FNAC of peripheral lymphnodes in HIV-positive patients.
Abstract
OBJECTIVE:
The aim of this study was to analyze the cytological patterns of lymph node lesions in HIV/AIDS patients, to correlate with available clinicopathological parameters and to segregate lymphadenopathy cases that need further evaluation.
STUDY DESIGN:
In the present study, 231 cases were included. Aspirates were stained routinely with haematoxylin and eosin, Wrights and Zeihl-Neelson stains.

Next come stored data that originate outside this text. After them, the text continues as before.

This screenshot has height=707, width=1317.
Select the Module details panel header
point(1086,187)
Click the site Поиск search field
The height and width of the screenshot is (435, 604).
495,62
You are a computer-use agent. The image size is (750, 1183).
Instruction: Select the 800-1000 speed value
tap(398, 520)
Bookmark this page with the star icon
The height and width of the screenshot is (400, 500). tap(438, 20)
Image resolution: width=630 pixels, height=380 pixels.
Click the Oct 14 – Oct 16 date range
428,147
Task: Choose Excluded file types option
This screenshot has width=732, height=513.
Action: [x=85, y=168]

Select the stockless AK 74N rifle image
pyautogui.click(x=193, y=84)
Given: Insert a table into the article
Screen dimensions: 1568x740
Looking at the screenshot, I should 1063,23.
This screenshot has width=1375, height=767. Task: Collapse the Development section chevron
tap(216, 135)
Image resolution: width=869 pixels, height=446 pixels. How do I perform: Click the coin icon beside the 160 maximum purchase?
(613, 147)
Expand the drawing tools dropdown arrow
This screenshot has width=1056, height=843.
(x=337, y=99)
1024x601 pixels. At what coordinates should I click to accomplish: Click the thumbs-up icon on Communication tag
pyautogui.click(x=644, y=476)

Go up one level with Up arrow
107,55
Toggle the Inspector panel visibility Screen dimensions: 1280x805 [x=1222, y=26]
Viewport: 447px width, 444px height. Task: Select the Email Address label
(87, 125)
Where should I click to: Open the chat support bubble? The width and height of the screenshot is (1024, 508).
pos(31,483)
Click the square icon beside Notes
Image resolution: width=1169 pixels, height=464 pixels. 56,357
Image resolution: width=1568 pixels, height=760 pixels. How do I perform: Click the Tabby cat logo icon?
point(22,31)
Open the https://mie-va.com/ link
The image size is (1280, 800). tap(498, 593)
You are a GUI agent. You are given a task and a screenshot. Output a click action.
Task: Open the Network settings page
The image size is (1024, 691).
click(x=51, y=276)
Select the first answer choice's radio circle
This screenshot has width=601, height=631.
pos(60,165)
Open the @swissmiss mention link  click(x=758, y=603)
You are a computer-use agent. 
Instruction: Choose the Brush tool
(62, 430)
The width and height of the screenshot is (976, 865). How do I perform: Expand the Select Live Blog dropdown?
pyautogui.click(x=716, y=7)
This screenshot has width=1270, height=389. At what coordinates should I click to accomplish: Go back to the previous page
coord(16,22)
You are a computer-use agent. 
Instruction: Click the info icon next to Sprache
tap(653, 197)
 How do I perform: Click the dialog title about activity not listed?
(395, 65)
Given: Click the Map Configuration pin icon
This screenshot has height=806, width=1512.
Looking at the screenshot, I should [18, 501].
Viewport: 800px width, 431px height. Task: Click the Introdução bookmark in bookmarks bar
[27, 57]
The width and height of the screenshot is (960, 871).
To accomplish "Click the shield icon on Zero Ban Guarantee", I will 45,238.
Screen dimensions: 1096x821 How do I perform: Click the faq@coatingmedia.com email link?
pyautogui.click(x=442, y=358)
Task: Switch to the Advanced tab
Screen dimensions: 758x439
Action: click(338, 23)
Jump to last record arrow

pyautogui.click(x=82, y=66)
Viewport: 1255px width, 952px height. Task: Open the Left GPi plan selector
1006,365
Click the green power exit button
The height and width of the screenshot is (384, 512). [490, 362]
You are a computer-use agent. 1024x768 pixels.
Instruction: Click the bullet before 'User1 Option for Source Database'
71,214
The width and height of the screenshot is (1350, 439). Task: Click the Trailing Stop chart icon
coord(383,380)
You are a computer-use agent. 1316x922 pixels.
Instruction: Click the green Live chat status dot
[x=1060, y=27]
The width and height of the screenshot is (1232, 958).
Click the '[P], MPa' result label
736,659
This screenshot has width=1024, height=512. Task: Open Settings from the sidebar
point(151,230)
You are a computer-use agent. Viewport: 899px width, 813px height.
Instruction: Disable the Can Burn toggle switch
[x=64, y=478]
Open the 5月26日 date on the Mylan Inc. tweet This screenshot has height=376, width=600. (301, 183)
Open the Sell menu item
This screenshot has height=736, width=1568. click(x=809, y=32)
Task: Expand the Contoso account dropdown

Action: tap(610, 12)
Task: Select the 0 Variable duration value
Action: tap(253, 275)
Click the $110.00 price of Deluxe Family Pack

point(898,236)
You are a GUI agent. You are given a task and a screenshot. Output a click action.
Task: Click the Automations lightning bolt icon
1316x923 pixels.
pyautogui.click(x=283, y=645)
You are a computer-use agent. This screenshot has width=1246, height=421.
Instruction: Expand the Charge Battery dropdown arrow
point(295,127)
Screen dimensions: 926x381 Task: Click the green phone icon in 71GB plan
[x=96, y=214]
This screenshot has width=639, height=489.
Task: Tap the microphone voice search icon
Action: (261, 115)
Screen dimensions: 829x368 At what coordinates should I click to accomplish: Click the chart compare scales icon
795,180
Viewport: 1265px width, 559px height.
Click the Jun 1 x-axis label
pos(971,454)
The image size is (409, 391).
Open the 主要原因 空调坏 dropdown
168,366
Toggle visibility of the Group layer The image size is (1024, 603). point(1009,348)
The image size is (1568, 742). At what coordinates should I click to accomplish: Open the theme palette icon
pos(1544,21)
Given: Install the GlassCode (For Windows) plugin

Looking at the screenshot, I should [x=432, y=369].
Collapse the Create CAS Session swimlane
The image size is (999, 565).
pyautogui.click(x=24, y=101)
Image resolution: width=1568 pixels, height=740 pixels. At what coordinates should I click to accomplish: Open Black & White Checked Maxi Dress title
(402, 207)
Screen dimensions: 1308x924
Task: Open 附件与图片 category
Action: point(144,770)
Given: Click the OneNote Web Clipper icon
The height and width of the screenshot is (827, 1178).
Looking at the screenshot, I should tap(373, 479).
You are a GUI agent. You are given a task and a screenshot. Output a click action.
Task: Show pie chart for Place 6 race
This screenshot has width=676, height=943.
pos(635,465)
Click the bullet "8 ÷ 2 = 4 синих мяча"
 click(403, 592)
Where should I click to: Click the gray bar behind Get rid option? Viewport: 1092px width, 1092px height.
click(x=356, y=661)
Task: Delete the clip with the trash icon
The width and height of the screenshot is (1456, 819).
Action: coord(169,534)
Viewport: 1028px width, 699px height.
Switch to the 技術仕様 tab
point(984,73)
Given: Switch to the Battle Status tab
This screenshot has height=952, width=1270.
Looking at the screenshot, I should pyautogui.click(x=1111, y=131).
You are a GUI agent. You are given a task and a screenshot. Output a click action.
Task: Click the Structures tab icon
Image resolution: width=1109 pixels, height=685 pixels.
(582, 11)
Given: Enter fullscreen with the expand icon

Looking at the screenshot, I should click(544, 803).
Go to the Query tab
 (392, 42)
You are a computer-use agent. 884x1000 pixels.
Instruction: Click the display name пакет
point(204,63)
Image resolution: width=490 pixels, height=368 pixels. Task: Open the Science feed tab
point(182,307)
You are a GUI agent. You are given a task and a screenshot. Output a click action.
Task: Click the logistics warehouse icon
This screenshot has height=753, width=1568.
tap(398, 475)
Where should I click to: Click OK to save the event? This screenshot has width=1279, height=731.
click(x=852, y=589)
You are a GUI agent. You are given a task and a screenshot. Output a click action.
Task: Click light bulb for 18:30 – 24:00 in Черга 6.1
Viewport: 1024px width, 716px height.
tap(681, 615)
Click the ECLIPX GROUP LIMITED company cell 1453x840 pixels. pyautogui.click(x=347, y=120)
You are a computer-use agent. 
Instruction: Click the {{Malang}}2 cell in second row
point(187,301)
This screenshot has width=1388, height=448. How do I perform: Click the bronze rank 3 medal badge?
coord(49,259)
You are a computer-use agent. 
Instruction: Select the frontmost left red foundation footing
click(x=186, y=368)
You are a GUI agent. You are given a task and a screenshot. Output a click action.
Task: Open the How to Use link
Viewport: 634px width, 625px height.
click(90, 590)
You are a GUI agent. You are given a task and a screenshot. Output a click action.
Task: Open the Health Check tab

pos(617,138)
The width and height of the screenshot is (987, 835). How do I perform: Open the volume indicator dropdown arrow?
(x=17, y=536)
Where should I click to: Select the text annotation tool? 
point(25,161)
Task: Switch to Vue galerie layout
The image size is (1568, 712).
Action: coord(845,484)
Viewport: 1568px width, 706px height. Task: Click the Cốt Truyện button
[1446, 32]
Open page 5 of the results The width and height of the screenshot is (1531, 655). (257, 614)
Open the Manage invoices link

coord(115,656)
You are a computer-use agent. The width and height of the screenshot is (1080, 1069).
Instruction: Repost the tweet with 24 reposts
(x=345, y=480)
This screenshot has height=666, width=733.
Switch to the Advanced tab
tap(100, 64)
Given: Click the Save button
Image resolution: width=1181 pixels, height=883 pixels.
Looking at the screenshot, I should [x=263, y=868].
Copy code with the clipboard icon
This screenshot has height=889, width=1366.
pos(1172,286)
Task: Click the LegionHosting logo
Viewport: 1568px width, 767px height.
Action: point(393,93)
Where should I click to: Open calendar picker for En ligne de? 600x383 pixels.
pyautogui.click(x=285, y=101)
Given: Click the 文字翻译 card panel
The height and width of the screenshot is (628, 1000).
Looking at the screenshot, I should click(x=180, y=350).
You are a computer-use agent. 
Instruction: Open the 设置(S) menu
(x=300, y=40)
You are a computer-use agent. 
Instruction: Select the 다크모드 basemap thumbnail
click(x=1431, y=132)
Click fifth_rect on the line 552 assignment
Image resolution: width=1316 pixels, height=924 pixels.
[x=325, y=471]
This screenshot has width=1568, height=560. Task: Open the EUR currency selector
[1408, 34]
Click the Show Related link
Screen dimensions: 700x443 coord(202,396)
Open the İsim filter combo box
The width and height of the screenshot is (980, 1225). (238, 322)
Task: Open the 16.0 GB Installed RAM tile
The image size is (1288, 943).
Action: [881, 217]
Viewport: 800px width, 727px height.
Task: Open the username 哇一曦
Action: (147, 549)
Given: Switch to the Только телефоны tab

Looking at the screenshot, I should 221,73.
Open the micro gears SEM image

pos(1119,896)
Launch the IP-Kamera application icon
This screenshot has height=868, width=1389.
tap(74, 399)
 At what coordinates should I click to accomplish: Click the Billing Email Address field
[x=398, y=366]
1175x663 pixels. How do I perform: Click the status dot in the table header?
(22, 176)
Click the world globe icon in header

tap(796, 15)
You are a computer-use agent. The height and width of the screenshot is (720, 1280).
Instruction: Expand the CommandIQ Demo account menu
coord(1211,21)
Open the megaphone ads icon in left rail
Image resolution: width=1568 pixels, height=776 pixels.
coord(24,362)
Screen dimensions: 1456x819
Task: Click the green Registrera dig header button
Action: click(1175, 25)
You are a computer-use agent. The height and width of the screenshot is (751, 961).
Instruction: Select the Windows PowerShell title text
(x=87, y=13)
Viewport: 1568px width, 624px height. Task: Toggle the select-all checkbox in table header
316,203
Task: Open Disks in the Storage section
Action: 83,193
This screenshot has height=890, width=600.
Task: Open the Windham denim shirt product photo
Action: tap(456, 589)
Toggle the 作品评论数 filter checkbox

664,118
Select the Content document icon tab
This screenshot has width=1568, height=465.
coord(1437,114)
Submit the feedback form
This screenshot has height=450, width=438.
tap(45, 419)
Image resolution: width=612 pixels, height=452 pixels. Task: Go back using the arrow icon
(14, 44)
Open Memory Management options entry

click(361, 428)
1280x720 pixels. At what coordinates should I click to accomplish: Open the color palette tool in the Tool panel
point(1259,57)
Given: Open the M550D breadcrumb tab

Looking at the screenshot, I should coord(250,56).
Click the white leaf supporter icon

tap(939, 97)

Special stains were done in selected cases.
RESULTS:
Cytological diagnosis included reactive(46.32%), tuberculous(41.55%), non-specific chronic granulomatous(7.3%), malignant(3.03%), suppurative(1.29%) and cryptoccocal(0.43) lymphadenitis. Reactive and tuberculous lesions were further categorized. Each lesion was correlated with clinical details, CD4 counts and ALC. AFB grading was done on Ziehl-Neelson stained smears in tuberculous lymphadenitis cases.
CONCLUSION:
Lymph node cytology is useful for segregating lymphadenopathy cases that need further evaluation and is a valuable tool for identification of opportunistic infections, neoplastic and non-neoplastic lesions. Correlation of lesions with mean CD4 count, mean ALC and AFB grading reflects immunity, stage of disease and disease activity.